Question: Find the equation of parabola with vertex (0, 0) and focus at (0, 2)....

Question

Find the equation of parabola with vertex (0, 0) and focus at (0, 2).

Answer 1

Solution

Hint: First find the type of parabola possible with these two points. Now apply the formula to get the required equation, by these formulas you can get a variable which is the only variable needed to define a parabola at origin. This equation of parabola is the required result.

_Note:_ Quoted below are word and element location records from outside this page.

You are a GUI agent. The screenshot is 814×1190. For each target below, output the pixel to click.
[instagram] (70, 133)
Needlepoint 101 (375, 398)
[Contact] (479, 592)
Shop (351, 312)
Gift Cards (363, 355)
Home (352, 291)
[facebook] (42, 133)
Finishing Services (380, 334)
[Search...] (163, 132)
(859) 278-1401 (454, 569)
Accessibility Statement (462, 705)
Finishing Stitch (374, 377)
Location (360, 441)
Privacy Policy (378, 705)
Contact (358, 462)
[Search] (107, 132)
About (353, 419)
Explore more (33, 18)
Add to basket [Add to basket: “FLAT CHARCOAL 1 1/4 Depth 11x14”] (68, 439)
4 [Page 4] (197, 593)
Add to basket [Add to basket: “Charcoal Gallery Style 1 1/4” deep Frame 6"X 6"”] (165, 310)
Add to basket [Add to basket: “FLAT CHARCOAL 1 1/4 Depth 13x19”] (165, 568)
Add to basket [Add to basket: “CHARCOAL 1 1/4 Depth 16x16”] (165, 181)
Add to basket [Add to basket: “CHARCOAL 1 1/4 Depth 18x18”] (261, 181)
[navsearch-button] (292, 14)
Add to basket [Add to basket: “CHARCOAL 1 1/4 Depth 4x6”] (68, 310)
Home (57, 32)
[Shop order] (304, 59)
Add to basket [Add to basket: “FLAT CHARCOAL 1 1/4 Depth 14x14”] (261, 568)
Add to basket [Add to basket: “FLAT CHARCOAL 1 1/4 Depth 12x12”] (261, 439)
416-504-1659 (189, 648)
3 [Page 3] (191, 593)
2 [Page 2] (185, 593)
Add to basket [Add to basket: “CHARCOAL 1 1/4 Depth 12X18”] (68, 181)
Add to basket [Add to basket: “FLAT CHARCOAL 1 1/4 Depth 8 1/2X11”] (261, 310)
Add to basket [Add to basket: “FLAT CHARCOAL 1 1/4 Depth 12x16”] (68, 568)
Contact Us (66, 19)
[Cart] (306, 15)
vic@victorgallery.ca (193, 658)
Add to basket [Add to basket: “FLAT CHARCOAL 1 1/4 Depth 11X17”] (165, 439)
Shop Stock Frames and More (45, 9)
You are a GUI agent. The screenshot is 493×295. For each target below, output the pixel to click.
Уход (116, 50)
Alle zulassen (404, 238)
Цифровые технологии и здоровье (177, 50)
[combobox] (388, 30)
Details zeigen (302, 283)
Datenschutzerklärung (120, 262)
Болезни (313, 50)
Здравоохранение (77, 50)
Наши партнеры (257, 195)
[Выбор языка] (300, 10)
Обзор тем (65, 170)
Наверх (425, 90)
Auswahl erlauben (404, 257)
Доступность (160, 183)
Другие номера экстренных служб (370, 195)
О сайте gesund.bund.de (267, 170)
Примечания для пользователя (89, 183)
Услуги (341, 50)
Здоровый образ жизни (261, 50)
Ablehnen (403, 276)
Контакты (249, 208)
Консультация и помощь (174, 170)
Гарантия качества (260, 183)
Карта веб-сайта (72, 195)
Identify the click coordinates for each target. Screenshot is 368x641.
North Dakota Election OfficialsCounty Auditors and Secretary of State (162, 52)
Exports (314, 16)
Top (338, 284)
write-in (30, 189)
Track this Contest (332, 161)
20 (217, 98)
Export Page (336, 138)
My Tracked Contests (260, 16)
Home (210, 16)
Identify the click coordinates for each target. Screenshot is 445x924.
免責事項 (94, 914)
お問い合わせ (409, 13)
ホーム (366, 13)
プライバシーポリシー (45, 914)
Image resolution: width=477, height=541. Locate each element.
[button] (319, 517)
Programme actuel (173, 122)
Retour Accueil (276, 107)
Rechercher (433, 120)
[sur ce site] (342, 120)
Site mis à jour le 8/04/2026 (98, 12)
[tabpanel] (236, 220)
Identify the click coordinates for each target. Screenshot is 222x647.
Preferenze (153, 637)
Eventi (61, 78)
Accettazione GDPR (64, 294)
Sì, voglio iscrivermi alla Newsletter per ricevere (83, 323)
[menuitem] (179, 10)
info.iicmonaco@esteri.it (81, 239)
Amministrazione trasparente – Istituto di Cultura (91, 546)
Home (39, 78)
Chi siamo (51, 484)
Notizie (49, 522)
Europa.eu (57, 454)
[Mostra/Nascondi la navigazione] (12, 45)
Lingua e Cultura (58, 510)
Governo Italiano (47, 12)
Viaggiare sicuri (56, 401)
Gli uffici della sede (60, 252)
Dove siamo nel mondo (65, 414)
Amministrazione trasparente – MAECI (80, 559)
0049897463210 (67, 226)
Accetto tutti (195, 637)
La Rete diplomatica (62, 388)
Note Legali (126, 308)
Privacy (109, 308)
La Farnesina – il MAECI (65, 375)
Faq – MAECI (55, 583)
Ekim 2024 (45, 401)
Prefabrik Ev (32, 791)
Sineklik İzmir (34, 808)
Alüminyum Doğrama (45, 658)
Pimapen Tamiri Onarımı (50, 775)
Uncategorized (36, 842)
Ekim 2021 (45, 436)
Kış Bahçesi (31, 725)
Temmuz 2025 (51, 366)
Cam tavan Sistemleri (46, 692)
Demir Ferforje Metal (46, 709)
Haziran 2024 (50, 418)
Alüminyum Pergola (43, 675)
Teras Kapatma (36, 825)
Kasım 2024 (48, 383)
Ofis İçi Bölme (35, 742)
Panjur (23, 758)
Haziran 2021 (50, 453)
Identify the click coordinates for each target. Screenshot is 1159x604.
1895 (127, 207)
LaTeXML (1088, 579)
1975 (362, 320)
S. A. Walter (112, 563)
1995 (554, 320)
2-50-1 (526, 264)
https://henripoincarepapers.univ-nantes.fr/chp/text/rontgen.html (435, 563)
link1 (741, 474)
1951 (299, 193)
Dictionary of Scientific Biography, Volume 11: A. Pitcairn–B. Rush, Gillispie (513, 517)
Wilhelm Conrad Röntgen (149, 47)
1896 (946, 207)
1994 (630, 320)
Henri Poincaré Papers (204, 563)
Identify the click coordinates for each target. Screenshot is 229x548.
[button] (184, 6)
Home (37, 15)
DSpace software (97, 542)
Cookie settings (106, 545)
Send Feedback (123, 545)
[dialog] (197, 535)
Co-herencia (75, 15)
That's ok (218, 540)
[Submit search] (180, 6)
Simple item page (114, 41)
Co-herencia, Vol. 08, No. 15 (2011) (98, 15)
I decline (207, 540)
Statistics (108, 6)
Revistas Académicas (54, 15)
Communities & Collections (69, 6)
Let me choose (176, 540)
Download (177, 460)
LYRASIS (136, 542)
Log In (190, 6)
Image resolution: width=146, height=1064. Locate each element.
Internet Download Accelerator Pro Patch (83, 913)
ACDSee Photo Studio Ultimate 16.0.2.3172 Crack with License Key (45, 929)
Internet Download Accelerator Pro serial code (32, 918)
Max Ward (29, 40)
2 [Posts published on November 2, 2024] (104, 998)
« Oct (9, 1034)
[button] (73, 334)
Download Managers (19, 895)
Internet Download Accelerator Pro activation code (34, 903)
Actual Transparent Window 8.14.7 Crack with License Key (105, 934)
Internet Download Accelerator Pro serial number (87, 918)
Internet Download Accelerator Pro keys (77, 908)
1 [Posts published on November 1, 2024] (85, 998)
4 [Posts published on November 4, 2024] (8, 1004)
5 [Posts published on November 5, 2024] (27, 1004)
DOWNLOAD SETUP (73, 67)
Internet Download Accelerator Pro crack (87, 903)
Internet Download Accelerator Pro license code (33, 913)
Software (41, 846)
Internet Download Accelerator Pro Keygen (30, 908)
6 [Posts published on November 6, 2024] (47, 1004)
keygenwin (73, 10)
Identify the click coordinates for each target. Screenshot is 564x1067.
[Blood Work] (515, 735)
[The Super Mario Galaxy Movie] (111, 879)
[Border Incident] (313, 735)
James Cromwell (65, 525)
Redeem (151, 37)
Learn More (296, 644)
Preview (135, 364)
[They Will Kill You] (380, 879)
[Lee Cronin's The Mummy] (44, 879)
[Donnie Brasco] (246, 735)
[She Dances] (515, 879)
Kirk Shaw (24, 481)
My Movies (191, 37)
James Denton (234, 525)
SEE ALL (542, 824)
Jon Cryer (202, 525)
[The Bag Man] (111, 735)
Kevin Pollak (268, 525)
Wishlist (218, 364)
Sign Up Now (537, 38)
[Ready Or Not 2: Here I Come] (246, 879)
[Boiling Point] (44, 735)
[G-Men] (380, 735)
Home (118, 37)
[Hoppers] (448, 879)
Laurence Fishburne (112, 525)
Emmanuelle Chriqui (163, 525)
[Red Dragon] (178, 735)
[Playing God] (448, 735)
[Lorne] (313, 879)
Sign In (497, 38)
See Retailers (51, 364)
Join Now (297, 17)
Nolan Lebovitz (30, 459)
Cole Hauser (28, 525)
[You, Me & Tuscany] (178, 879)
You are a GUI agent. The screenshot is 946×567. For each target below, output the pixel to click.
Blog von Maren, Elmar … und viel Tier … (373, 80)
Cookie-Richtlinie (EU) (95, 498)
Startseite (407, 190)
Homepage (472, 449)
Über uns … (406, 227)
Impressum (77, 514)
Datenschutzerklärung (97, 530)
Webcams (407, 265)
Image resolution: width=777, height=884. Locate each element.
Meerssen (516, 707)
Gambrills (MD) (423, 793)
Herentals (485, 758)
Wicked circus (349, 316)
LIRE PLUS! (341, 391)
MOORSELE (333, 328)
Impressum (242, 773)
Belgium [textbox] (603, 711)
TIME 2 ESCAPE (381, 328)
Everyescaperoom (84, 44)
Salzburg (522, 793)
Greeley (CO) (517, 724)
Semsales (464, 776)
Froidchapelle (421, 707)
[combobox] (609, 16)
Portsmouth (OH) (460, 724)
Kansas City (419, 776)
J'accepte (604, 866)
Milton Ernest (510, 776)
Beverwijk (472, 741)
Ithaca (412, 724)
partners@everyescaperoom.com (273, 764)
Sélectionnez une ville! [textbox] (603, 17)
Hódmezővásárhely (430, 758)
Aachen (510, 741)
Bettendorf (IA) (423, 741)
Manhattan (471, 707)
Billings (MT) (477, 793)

Complete step-by-step answer:
Parabola: In mathematics, parabola is a plane curve which is mirror symmetrical, approximately U-shape. It fits several other superficially different mathematical descriptions, which can all be proved to define exactly the same curves. It is defined as the locus of the point which is equidistant from a fixed point focus, fixed line directrix.
Given points of parabola can be written as in the form of vertex of parabola origin (0, 0). Focus of parabola is (0, 2). Given focus lies on the y-axis, the parabola also faces towards the y-axis. A parabola facing y-axis have 2 possibilities:
$\begin{aligned} & {{\left( x-h \right)}^{2}}=4a\left( y-k \right) \\\ & {{\left( x-h \right)}^{2}}=-4a\left( y-k \right) \\\ \end{aligned}$
Here vertex is origin, so we get values of h, k as 0, 0 respectively. By substituting these values into equations possible we get
$\begin{aligned} & {{\left( x-0 \right)}^{2}}=4a\left( y-0 \right) \\\ & {{\left( x-0 \right)}^{2}}=4a\left( y-0 \right) \\\ \end{aligned}$
By simplifying the above equation, we can write them as
$\begin{aligned} & {{x}^{2}}=4ay \\\ & {{x}^{2}}=-4ay \\\ \end{aligned}$
Given focus is (0, 2) it lies on the positive y-axis. So, the parabola must be facing towards positive y-axis, by the above statement we get the required equation as,
${{x}^{2}}=4ay$
We need the value of ‘a’ to get the equation of parabola, we know the focus of parabola is at a distance from the vertex. So, here vertex is (0, 0) focus is (0, 2) so distance between them is. Distance between (a, b);(c, d) is
$d=\sqrt{{{\left( a-c \right)}^{2}}+{{\left( b-d \right)}^{2}}}$
Here we gave a = b = c = 0, d = 2. So distance is $d=\sqrt{{{2}^{2}}}=2$

By above statement, we can write equation of ‘a’ as:
a = distance between (0, 0), (0, 2)
By substituting their values, we get the value of ‘a’ as a = 2. By substituting in equation of parabola we get it as
${{x}^{2}}=4\left( 2y \right)=8y$
So, equation is
${{x}^{2}}=8y$
Therefore this is required parabola.

Note: Always follow this step by step process of eliminating possibilities to get the correct result, negative root is not taken in distance because distance is always positive. Some have misconceptions like distance between focus and vertex is 4a, but it is wrong the distance is always “a”.